“…It is the watch of global power,” said Scriptorum Company consultant Michel Gutsatz.
Gutsatz is talking about Rolex—and recently, many others are, too. In a surprise change of command, Rolex has replaced CEO Bruno Meier with a new leadership team: company veteran Gian Riccardo Marini, 62, as CEO, and Daniel Neidhart, 49, as head of foreign subsidiaries.
“Taking into account the development of industrial and commercial activities of the group in Switzerland and abroad, the board has decided to update the structures of the business,” the company said in a statement.
This announcement has caused a buzz of speculation among analysts and consultants, but Rolex itself remains opaque. The company is one of the few luxury watch makers that is privately owned, and maintains an aura of almost secrecy.
Consequently, no one is quite sure where Rolex plans to go next. Marini, the newly-appointed CEO, has been with the company for 40 years, and before his promotion was head of Rolex Italy. Neidhart’s position, new to the company, will be based in Hong Kong. The new leading duo have strong backgrounds in marketing and sales, and many see this as a sign that Rolex is seeking an increased market share in luxury watches.
“The brand is far from being number one in the United States, and only four or five in China,” said Klaust Zorik, cofounder of the watch making institute at Switzerland’s ARC technical school. “Rolex’s ambitions have probably not been achieved in terms of market presence.”
The introduction of Neidhart’s position signals that Rolex is particularly interested in developing its presence in new markets.
“They didn’t know how to anticipate the development of the Chinese market in the way other brands did,” said Gutsatz. “So they found themselves, in global markets, but particularly in the Chinese market, in a fairly difficult position.”

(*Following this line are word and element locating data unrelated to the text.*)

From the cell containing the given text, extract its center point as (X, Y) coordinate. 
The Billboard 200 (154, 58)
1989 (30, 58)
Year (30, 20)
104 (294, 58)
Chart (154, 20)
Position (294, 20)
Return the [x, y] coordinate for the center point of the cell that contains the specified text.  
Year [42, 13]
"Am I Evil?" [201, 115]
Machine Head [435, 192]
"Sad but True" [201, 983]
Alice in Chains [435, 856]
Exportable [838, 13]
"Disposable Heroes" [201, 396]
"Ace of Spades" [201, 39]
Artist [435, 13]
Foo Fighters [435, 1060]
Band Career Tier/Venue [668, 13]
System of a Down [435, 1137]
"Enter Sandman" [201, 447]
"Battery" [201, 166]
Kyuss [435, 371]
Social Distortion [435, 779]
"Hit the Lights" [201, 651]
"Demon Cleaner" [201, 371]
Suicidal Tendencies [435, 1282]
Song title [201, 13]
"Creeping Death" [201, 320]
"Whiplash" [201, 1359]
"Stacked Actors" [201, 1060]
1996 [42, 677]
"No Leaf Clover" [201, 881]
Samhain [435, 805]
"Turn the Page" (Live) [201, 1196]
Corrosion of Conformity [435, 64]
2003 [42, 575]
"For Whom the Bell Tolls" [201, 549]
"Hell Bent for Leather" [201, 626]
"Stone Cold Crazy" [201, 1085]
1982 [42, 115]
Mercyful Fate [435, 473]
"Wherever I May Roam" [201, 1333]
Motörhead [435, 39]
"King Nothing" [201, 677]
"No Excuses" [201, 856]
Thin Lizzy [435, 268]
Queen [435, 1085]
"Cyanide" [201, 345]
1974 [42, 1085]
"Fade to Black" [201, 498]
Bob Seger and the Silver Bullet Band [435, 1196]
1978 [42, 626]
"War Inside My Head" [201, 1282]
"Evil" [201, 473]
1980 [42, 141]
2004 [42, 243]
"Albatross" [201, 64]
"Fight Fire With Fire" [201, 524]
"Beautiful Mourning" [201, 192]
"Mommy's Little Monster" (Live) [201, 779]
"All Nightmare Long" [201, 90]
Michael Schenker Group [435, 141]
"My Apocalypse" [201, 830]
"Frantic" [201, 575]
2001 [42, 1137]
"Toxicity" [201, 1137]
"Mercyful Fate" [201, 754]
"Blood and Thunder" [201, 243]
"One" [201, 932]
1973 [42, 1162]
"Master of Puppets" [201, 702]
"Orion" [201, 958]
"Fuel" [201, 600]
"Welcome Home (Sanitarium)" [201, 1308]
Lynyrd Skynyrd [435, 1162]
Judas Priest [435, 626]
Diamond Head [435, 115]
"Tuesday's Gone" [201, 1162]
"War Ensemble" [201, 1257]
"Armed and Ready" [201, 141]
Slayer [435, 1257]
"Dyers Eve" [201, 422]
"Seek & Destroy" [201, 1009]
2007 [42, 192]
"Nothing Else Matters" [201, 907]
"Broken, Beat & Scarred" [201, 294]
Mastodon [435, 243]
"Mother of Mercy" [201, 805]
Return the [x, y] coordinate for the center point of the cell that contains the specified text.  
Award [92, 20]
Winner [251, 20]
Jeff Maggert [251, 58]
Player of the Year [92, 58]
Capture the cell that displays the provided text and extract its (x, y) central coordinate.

Some analysts suggest that Neidhart’s position is a sign that Rolex is planning to open its own retail outlets; other analysts, however, predict that the company will instead focus on increasing collaboration with current retail partners.
Regardless of Rolex’s retail plans, one thing is clear: success in emerging markets is very important to the company.
“If you look at the overall watch industry, probably half the watches from Rolex are bought by emerging market clients now. It’s important that the shops and the brand are well-positioned in emerging market,” said Kepler Capital Markets analyst Jon Cox.